Attachment and the Nervous System
When a relationship feels safe and predictable, the nervous system can settle. When connection feels uncertain, distant, or overwhelming, protective responses activate.
This is why relational stress can feel so consuming and why a single interaction can affect sleep, appetite, focus, or mood.
Understanding attachment through a nervous system lens helps shift the narrative from “Why am I like this?” to “My body is responding to a perceived threat.”
Can Attachment Styles Change?
Yes — and this is one of the most hopeful parts of attachment theory.
Attachment patterns are learned in relationship, and they also heal in relationship. While early experiences matter, they are not destiny.

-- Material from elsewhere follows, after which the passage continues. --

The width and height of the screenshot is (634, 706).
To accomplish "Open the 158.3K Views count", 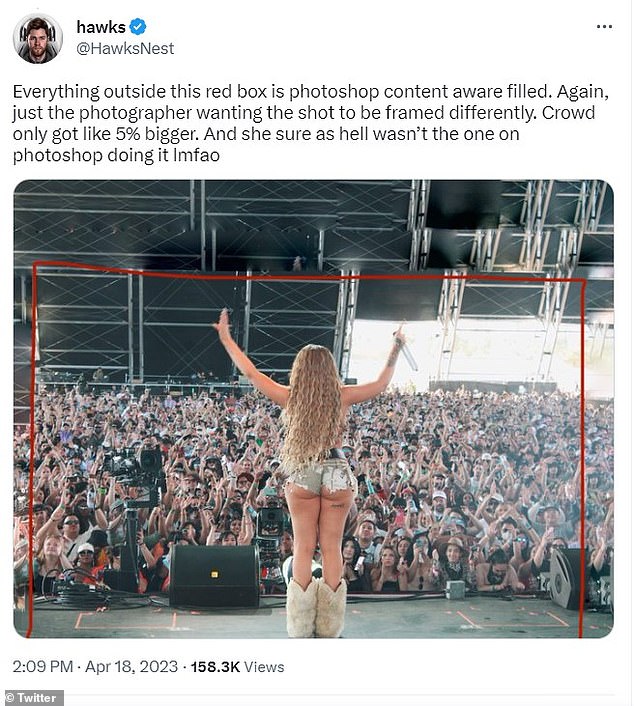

Change often happens through:
Therapy that emphasizes safety and attunement
Relationships that are consistent and responsive
Increased awareness of triggers and patterns
Learning to regulate emotional responses
Practicing new ways of expressing needs
Progress is rarely linear. Old patterns may resurface during stress or transition. This doesn’t mean you’re failing! It means your nervous system is reaching for what once kept you safe.

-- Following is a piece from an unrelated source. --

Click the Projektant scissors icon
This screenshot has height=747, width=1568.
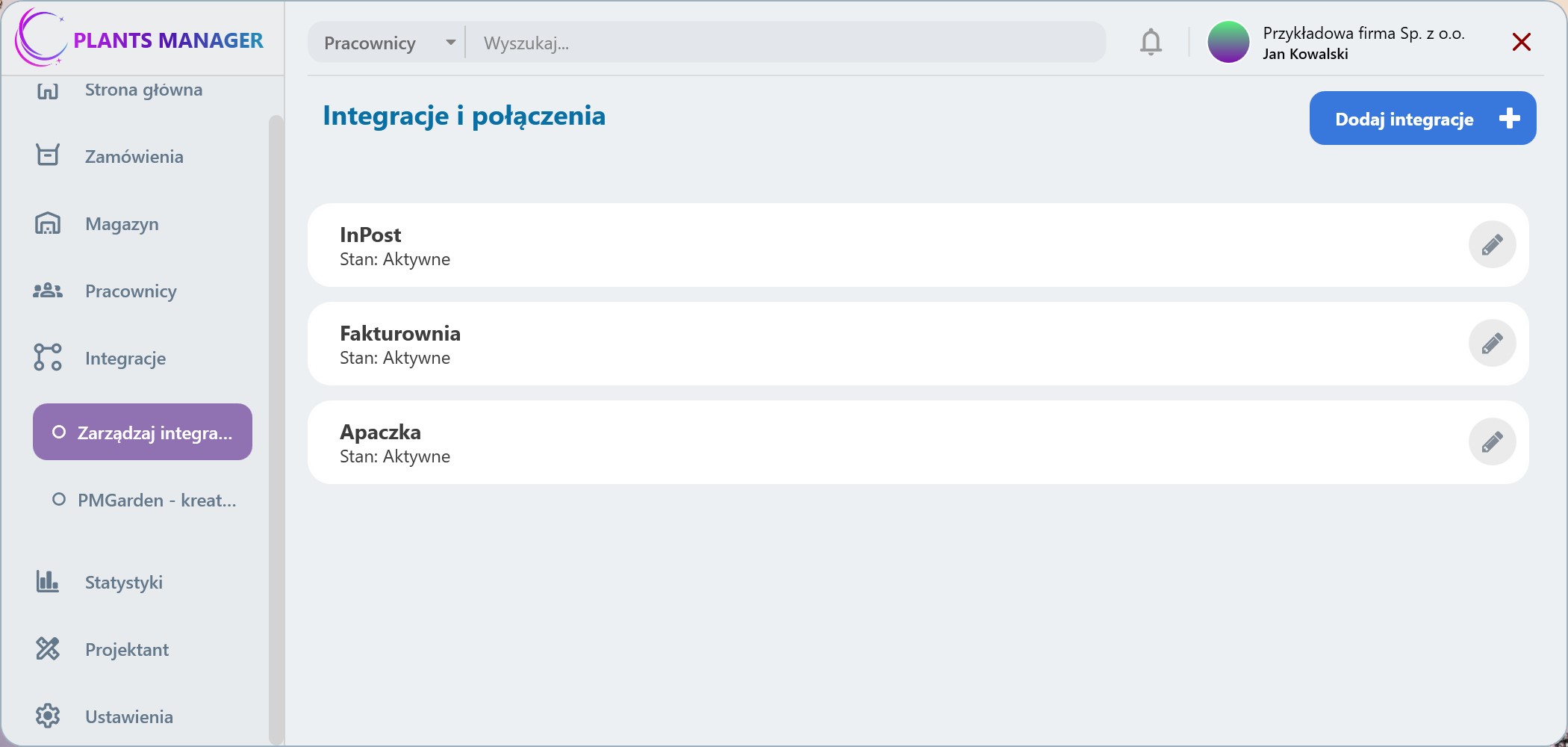(48, 649)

Moving Toward Secure Attachment
Developing greater attachment security isn’t about becoming perfectly calm or relationally effortless. It’s about increasing your capacity to stay present with yourself and others, even when things feel uncomfortable.
This might look like:
Noticing triggers without immediately reacting
Naming needs with honesty and restraint
Tolerating closeness without abandoning yourself
Allowing repair after conflict
Building internal safety alongside external connection
This work takes time. Gentleness matters here.
A Compassionate Reframe
Attachment patterns are not flaws to eliminate. They are stories of adaptation.
Your nervous system learned what it needed to survive and connect with the resources available at the time. Honoring that truth creates space for change without shame.
Understanding your attachment style isn’t about labeling yourself. It’s about offering yourself more compassion in the places where relationships feel hardest.